Saved entries
──────────────────────────────

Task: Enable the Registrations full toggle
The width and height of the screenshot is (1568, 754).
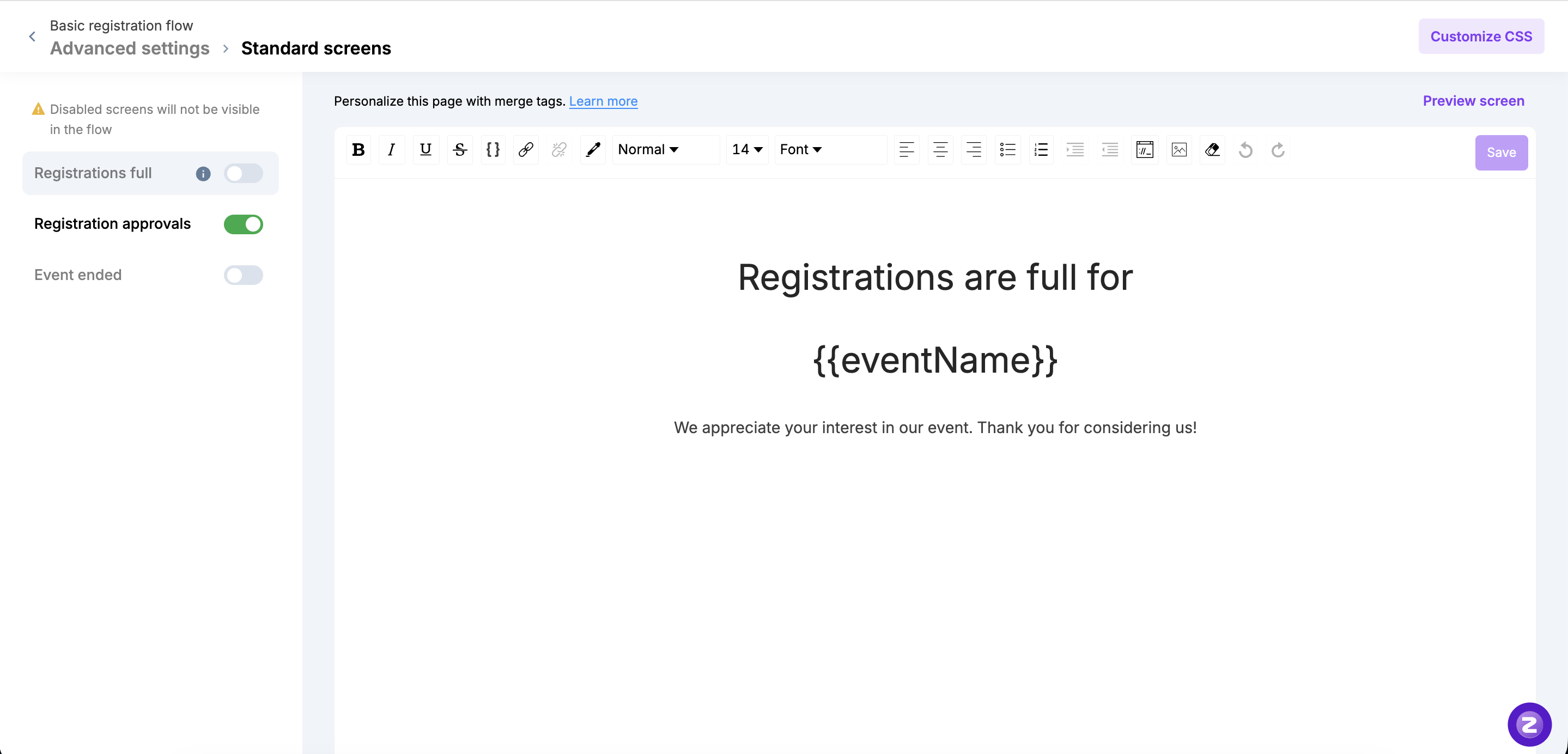Action: click(243, 173)
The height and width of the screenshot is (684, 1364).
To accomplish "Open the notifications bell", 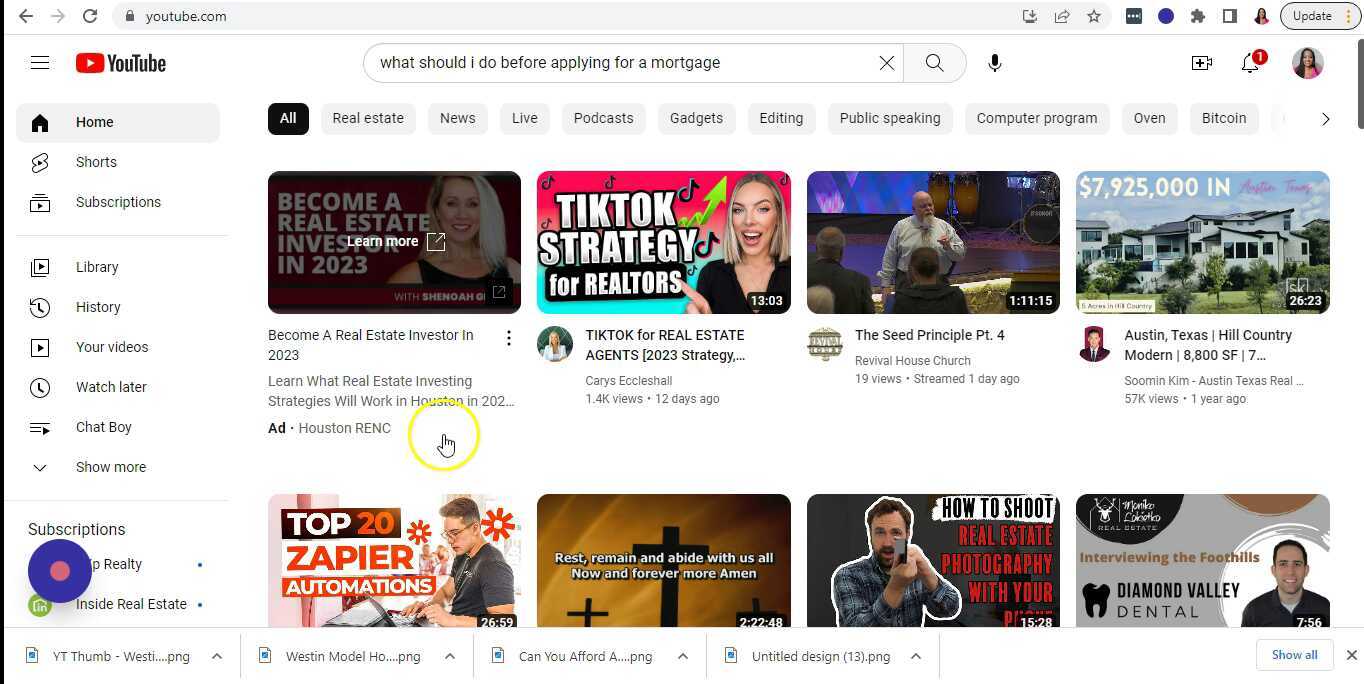I will click(x=1250, y=63).
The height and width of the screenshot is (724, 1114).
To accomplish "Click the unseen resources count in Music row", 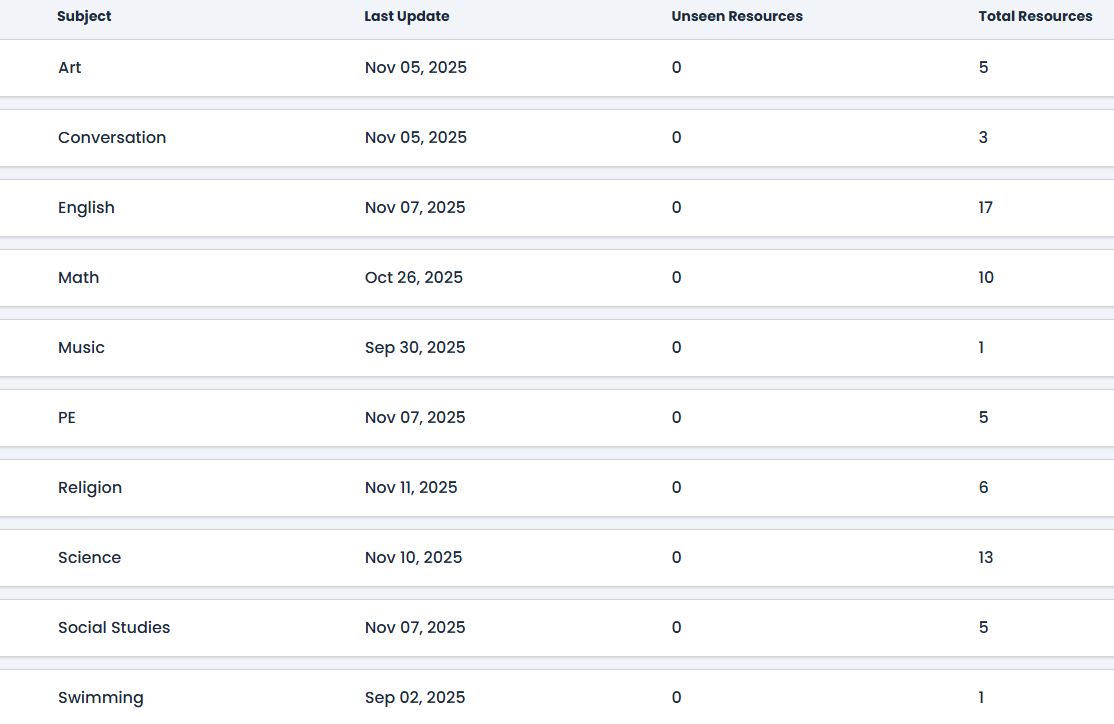I will click(676, 348).
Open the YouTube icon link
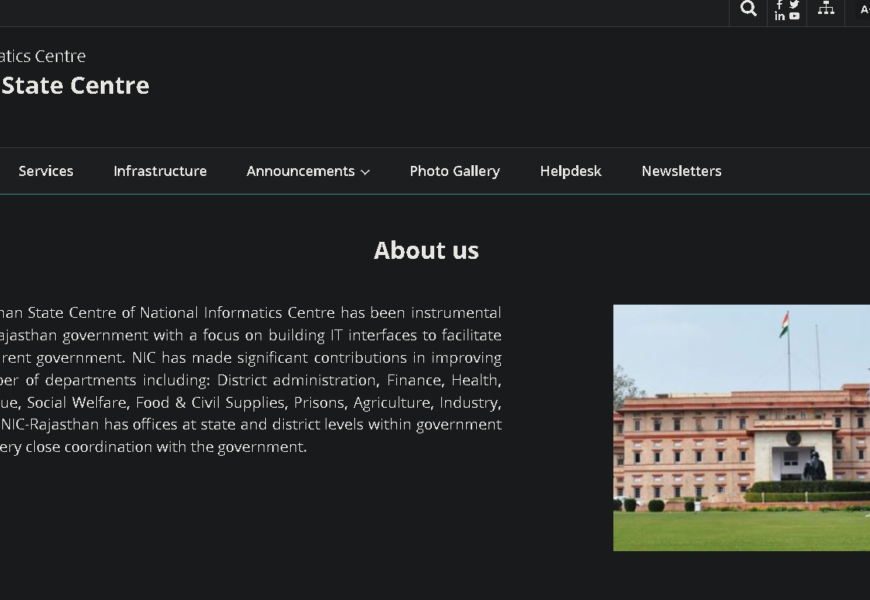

──────────────────────────────

→ Required task
Gather every line from the items above that contains the string "screenshot". Match case exactly.

→ Worked solution
The width and height of the screenshot is (1568, 754).
The height and width of the screenshot is (684, 1364).
The height and width of the screenshot is (724, 1114).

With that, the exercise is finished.